I got the guy's attention and waved him over. He looked confused, then pointed at his friend like he wasn't sure who I wanted. But I pointed at him. He motioned that he needed to get another beer first and would come over after, but then he and his friends (a little group of men and women) formed a huddle.
I was feeling kind of dumb like, what now, and I just had a feeling this wasn't going to turn out magical. It didn't feel right.
Finally, he came over. That guy's eyes...he had amazing, soulful eyes, but what I found out was that they're like a blind man's. He's a sound guy, he takes in through his ears, he expresses through his hands, but it's like his eyes are so deceptive...so much depth, like an ocean, but...I don't know. They don't see.
He remembers me waving at him at the restaurant, he remembers the incident and thinking that I was cute, but he didn't equate me with that girl. And apparently after I put up the missed connection, someone called him the next day at 9am asking if he'd been at that restaurant, then forwarded the missed connections post to him. He remembered being at the restaurant, but didn't remember me at the restaurant, or at the bar last month, or when I was standing close to him and trying to get him to come over, he stared right at me and didnt' react. Strange, that this man could be looking right at me, and yet I exist in some sort of blind spot. We talked for a while, the dude is pretty fucking interesting and funny, but I just had this strong feeling that someone had played a really big joke on me. I kind of wanted to get out of there because my head was twisted.

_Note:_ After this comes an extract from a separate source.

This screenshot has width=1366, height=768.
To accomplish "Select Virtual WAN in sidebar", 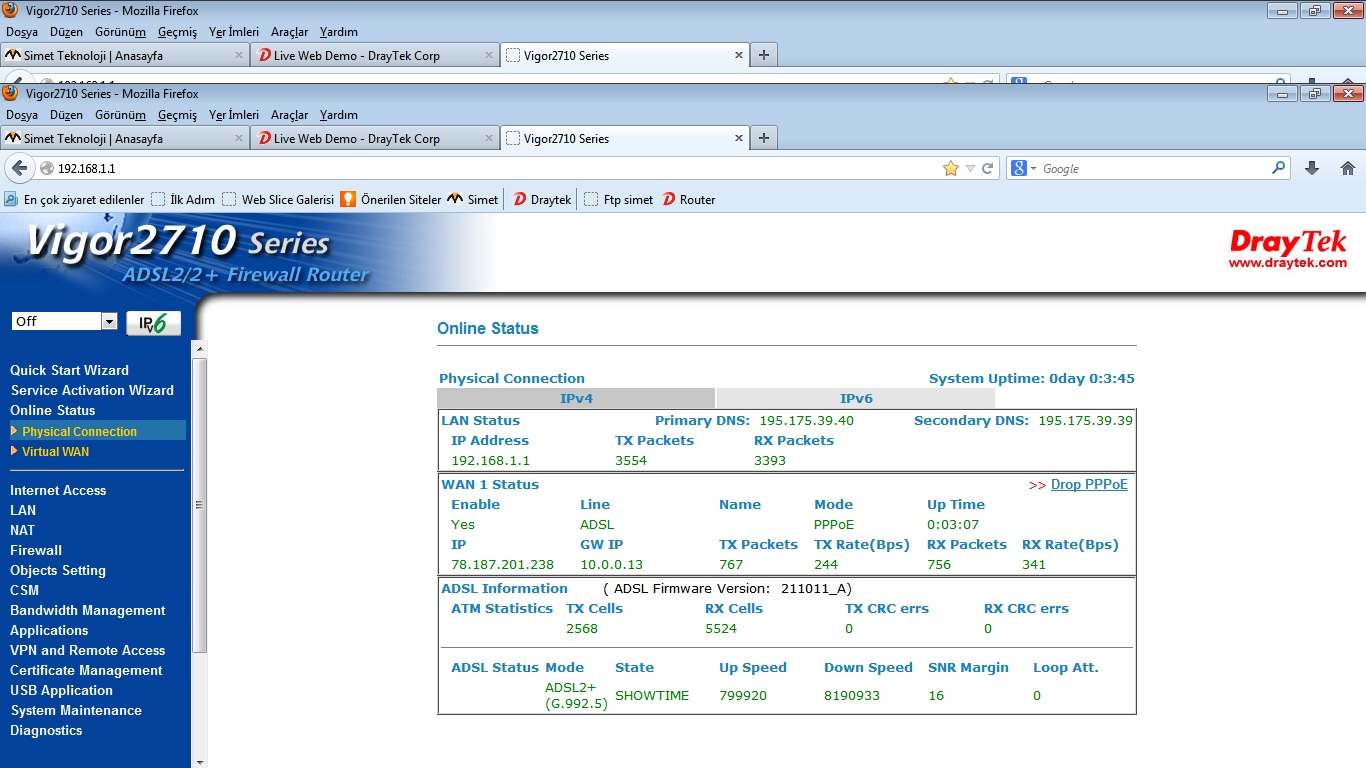I will (55, 452).
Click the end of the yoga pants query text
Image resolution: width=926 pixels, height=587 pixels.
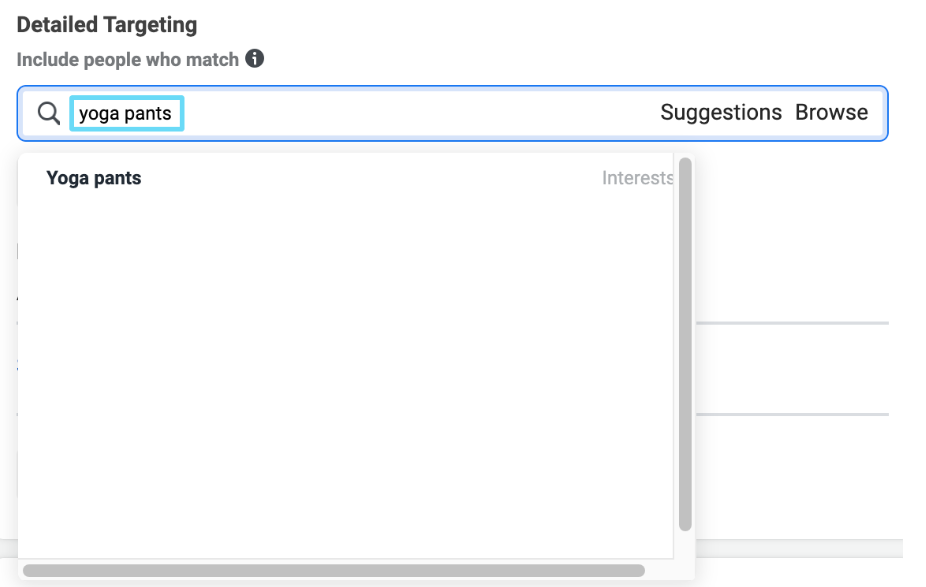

I didn't want another beer and he said he had to get back to his friend's birthday thing, so I left. Got home and laid on the floor staring at the ceiling for an hour, wondering why the universe or my brain would trick me like that. Is it mocking how easily I follow connections? To lead me to a guy who looks overwhelmingly familiar only to find a blind man who can't see me?
If this question has an answer, then perhaps we'll run into each other again, I had written in the Craigslist post.
We did and there was no answer. When I asked him, who are you? He said, "I'm just a guy who hangs around Venice." When I asked, "Do we know each other?" He said, "You've probably just seen me around because I'm always out and about."
Paper lantern.
Today I followed the trail to God and found a paper lantern.
I followed the light to something beautiful but empty inside. There was no connection. So then, why had it led me to something false?